Question

Statement 1: The variance of first $n$ even natural numbers is $\frac{n^2-1}{4}$
Statement 2: The sum of first $n$ natural numbers is $\frac{n(n+1)}{2}$ and the sum of squares of first $n$ natural numbers is $\frac{n(n+1)(2n+1)}{6}$

• A. Statement 1 is true, Statement2 is true,Statement 2 is a correct explanation for Statement 1
• B. Statement 1 is true, Statement2 is true;Statement2 is not a correct explanation for statement 1
• C. Statement 1 is true, Statement 2 is false.

### Extracted records

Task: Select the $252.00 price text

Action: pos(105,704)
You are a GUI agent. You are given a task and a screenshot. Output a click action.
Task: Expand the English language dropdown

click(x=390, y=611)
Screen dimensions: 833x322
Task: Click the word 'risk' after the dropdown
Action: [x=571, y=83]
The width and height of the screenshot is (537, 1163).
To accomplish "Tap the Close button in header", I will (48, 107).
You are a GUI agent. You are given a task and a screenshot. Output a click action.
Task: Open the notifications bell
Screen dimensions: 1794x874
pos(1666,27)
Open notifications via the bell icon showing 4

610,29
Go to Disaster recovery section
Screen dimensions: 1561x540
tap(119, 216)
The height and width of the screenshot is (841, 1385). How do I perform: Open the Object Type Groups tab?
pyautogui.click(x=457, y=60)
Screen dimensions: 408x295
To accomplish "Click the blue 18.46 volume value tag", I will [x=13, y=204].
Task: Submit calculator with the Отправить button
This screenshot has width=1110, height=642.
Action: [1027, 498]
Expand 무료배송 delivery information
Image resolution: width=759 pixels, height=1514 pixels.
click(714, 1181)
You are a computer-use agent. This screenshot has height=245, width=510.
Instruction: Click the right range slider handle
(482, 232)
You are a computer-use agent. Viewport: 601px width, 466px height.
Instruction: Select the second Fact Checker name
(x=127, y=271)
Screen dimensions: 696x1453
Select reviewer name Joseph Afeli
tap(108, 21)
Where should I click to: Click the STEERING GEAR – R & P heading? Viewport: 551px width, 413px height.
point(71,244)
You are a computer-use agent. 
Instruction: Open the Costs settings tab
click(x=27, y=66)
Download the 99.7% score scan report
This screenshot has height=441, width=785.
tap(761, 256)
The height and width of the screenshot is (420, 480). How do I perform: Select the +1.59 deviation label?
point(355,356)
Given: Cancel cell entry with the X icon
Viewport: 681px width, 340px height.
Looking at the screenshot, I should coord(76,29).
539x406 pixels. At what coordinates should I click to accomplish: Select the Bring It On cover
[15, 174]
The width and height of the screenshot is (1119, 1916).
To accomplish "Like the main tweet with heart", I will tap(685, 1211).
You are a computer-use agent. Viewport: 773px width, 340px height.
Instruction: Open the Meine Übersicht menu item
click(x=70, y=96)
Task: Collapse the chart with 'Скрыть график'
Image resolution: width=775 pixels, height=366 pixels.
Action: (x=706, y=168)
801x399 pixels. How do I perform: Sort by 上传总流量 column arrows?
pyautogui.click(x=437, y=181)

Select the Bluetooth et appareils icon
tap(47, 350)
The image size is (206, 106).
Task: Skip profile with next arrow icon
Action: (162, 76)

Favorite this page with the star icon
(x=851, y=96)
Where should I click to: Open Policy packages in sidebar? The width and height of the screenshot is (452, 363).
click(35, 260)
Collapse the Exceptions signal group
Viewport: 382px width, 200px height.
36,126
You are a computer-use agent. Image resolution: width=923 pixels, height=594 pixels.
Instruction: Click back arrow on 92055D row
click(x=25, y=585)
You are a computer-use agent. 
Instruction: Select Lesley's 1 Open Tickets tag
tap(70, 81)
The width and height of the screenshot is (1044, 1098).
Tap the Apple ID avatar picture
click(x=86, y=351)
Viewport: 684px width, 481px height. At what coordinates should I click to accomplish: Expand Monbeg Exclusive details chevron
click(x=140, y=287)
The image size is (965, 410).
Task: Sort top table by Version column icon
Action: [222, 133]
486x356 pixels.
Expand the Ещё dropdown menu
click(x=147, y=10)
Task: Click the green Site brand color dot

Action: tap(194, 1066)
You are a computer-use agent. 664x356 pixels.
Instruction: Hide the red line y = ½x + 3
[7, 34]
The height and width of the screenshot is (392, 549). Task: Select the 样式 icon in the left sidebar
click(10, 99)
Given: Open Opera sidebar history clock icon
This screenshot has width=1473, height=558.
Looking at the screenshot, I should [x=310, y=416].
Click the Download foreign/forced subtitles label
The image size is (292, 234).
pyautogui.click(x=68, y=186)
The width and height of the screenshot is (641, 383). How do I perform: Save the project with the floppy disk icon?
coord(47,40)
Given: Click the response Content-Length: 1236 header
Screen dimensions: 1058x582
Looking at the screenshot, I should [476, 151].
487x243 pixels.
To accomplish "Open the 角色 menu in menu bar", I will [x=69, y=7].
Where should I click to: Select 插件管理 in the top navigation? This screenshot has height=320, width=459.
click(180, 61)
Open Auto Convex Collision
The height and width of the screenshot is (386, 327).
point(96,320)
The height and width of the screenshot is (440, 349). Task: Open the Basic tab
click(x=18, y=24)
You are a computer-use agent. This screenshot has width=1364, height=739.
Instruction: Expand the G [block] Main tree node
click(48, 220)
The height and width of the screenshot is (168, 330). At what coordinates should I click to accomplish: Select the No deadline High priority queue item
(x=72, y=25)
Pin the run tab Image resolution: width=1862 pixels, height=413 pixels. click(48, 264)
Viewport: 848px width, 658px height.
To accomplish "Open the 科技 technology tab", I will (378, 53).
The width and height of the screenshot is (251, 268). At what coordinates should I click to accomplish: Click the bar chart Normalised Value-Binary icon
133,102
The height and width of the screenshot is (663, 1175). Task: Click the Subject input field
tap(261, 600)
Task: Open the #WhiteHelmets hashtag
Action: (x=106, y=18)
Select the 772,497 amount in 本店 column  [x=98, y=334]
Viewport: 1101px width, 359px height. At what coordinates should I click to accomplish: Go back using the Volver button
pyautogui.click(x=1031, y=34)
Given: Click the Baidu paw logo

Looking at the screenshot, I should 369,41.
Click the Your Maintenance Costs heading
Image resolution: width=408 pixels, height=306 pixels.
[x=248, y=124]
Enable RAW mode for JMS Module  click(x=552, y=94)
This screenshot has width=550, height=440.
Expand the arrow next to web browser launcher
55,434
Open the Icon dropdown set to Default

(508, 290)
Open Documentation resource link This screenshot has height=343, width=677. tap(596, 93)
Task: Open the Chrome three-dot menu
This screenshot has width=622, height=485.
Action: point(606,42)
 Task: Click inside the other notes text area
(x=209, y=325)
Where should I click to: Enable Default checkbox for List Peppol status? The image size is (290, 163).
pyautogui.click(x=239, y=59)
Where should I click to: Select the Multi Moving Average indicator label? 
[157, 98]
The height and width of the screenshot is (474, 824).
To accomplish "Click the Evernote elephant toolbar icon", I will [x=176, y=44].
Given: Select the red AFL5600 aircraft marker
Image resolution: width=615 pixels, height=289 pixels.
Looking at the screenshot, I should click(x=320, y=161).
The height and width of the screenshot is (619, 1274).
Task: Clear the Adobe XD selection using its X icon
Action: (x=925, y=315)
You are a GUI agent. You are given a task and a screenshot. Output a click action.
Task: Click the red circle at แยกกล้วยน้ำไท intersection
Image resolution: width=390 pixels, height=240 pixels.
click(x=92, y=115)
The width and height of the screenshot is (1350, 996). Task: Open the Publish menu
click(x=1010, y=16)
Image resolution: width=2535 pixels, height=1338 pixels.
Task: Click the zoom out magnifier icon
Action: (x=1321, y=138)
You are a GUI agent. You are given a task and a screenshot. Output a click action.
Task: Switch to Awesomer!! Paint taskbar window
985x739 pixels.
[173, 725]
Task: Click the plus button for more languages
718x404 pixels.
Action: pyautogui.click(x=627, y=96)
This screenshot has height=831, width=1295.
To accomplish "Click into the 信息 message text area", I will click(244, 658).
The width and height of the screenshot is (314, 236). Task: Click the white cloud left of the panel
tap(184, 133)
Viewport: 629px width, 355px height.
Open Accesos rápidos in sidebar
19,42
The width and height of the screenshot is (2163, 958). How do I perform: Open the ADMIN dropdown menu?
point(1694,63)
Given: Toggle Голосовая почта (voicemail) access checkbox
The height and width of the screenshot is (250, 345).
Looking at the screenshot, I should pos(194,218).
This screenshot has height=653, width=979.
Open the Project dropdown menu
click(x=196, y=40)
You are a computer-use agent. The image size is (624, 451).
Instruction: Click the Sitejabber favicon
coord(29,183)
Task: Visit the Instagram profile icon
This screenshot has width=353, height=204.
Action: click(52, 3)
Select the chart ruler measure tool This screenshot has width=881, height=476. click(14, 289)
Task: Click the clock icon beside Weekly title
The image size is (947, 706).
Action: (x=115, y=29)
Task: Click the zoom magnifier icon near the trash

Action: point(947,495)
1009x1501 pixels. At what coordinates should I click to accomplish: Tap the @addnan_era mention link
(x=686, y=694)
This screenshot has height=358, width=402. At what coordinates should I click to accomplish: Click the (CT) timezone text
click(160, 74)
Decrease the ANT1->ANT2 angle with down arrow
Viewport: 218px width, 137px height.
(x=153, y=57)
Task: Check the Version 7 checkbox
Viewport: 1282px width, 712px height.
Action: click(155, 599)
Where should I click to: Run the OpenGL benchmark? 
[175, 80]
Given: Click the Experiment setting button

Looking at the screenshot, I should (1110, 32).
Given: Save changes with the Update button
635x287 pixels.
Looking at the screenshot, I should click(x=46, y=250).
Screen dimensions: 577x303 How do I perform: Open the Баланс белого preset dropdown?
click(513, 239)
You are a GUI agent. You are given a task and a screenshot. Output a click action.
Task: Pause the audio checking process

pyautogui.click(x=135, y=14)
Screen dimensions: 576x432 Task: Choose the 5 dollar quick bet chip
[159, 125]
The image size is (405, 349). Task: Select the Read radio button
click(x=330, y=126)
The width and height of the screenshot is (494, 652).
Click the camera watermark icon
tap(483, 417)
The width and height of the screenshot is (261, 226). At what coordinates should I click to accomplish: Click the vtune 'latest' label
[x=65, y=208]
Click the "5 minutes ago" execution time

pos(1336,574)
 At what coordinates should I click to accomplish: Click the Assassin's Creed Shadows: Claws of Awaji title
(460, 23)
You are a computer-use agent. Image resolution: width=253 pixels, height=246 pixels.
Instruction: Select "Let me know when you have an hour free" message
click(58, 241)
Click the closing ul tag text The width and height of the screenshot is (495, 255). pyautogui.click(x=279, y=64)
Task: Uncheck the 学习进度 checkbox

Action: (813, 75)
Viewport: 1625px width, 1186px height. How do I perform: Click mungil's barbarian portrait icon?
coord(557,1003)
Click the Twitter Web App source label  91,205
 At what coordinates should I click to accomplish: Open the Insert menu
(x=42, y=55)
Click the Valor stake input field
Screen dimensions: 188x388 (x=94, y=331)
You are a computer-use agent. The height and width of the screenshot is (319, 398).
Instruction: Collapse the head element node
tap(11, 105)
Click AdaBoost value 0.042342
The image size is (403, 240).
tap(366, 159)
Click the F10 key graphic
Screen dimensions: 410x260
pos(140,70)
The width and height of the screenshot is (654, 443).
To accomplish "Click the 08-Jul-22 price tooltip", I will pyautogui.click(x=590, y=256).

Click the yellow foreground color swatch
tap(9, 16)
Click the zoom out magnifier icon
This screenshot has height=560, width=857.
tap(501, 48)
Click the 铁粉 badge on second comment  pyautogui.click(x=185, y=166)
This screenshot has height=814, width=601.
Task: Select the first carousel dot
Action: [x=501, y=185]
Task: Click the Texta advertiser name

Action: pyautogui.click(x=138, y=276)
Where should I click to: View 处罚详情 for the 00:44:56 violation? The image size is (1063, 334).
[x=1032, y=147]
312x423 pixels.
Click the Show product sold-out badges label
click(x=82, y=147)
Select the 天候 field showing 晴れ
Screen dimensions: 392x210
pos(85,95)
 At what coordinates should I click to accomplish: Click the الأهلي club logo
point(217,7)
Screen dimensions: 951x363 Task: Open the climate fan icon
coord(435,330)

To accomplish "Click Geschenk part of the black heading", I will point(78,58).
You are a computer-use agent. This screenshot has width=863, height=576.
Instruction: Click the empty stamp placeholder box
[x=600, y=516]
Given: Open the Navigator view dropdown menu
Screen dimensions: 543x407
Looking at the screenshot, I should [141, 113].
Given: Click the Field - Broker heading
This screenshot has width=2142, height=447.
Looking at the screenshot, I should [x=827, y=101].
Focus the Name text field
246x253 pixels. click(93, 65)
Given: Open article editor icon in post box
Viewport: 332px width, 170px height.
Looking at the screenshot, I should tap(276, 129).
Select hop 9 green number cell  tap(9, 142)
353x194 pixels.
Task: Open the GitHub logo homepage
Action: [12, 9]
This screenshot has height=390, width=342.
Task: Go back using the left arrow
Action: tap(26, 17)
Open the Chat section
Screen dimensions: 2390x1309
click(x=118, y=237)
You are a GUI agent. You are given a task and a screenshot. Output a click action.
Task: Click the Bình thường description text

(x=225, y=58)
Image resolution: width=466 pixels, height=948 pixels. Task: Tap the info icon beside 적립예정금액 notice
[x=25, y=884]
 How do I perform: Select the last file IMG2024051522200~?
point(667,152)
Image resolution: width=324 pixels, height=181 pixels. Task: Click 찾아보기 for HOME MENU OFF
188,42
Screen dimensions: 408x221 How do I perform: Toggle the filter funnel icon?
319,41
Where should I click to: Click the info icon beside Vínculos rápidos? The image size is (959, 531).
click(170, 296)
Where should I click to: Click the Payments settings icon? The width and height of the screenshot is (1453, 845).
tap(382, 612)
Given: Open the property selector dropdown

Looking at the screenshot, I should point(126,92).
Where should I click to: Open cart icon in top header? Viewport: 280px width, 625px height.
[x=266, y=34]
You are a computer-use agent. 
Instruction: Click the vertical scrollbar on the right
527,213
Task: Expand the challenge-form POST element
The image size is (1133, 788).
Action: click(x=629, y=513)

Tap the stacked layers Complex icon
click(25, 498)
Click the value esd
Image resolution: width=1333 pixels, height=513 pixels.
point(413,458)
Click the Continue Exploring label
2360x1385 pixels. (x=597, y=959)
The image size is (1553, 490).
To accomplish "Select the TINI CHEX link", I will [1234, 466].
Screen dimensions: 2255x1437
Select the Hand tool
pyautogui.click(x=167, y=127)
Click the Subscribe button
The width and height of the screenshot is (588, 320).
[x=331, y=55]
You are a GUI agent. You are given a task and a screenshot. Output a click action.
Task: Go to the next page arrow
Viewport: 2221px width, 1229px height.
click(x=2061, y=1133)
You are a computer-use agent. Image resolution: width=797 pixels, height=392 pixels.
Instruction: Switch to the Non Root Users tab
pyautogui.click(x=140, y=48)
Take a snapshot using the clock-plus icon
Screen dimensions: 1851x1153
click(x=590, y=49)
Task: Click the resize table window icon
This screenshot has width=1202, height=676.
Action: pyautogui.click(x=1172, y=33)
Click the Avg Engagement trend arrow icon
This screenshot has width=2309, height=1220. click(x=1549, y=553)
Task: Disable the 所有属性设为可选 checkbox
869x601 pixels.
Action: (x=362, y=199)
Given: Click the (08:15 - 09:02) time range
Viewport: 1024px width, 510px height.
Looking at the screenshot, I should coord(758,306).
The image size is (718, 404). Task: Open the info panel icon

### Requirements
In the variance problem, what formula does Statement 2 give for the sum of the squares of the first n natural numbers?

### Exercise result
n(n+1)(2n+1)/6